» **GIVEN REQUEST**
Count the lines of the records that contain the string "Task", with case counting, and reply with that number alone.

##### ENTRIES PROVIDED #####

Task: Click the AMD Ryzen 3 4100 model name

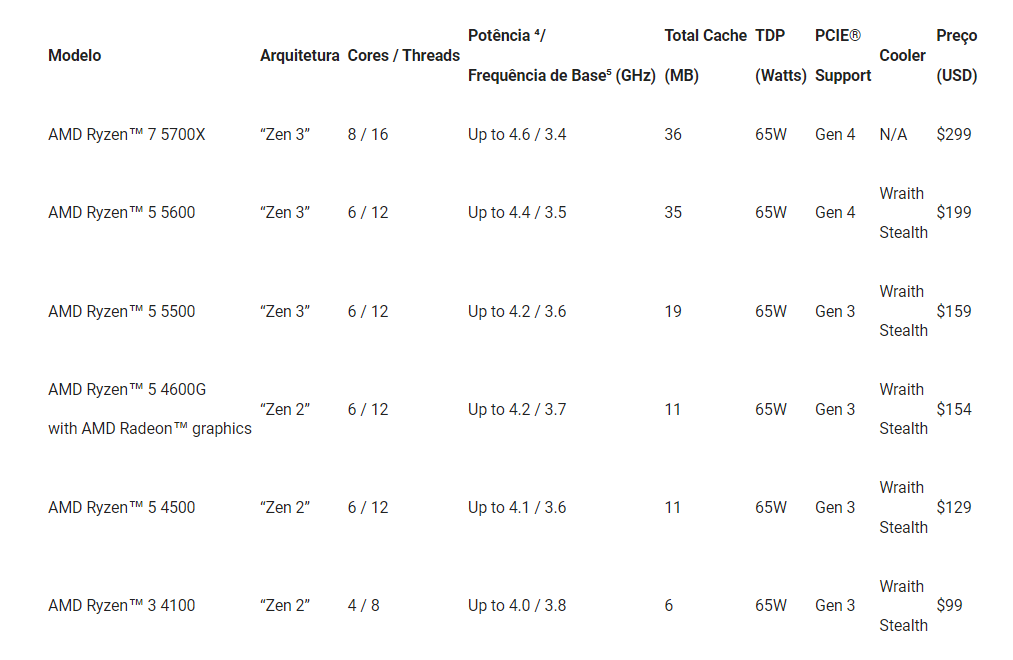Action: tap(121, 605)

#####
##### ENTRIES PROVIDED #####

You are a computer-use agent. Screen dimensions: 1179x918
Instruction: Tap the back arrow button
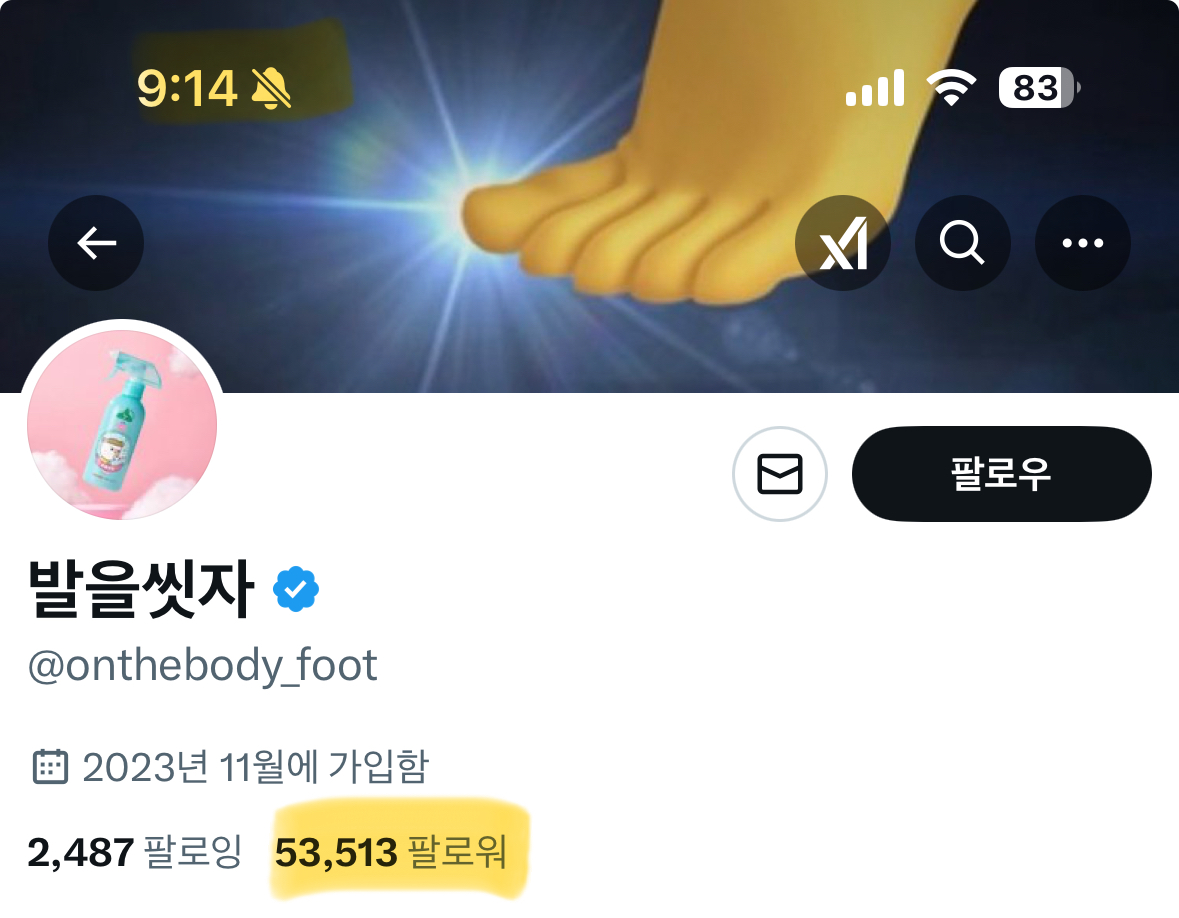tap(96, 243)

#####

» **REPLY TO THE EXERCISE**
1